PROBLEM TO WORK ON :: Give back only the lines from the one with "911x730 pixels." through the last line of the data, exactly as they appear.

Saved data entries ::
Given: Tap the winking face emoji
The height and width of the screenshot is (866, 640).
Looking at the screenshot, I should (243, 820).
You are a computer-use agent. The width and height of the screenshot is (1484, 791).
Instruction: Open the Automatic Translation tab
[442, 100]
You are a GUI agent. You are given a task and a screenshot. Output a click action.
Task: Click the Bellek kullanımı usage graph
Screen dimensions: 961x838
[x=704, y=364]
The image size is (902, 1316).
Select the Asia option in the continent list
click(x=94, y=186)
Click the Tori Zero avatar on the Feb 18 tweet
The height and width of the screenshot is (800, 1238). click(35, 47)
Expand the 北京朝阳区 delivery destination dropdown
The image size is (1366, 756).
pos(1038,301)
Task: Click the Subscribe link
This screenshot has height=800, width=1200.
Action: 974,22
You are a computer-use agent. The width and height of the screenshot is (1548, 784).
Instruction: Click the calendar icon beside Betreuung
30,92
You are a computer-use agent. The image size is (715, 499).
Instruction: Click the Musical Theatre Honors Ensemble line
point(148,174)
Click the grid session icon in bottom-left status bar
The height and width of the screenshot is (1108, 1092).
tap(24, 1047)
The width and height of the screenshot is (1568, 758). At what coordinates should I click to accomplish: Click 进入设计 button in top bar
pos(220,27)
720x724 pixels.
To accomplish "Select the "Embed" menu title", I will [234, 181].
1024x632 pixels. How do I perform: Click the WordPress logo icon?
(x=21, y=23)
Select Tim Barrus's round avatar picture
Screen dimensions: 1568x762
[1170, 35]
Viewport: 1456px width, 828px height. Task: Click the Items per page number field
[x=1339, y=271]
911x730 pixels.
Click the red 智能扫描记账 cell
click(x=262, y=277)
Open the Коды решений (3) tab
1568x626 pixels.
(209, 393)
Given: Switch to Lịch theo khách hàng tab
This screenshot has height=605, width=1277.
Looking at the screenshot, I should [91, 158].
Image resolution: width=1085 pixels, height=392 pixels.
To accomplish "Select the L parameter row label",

EXERCISE RESPONSE ::
911x730 pixels.
Click the red 智能扫描记账 cell
click(x=262, y=277)
Open the Коды решений (3) tab
1568x626 pixels.
(209, 393)
Given: Switch to Lịch theo khách hàng tab
This screenshot has height=605, width=1277.
Looking at the screenshot, I should [91, 158].
Image resolution: width=1085 pixels, height=392 pixels.
To accomplish "Select the L parameter row label",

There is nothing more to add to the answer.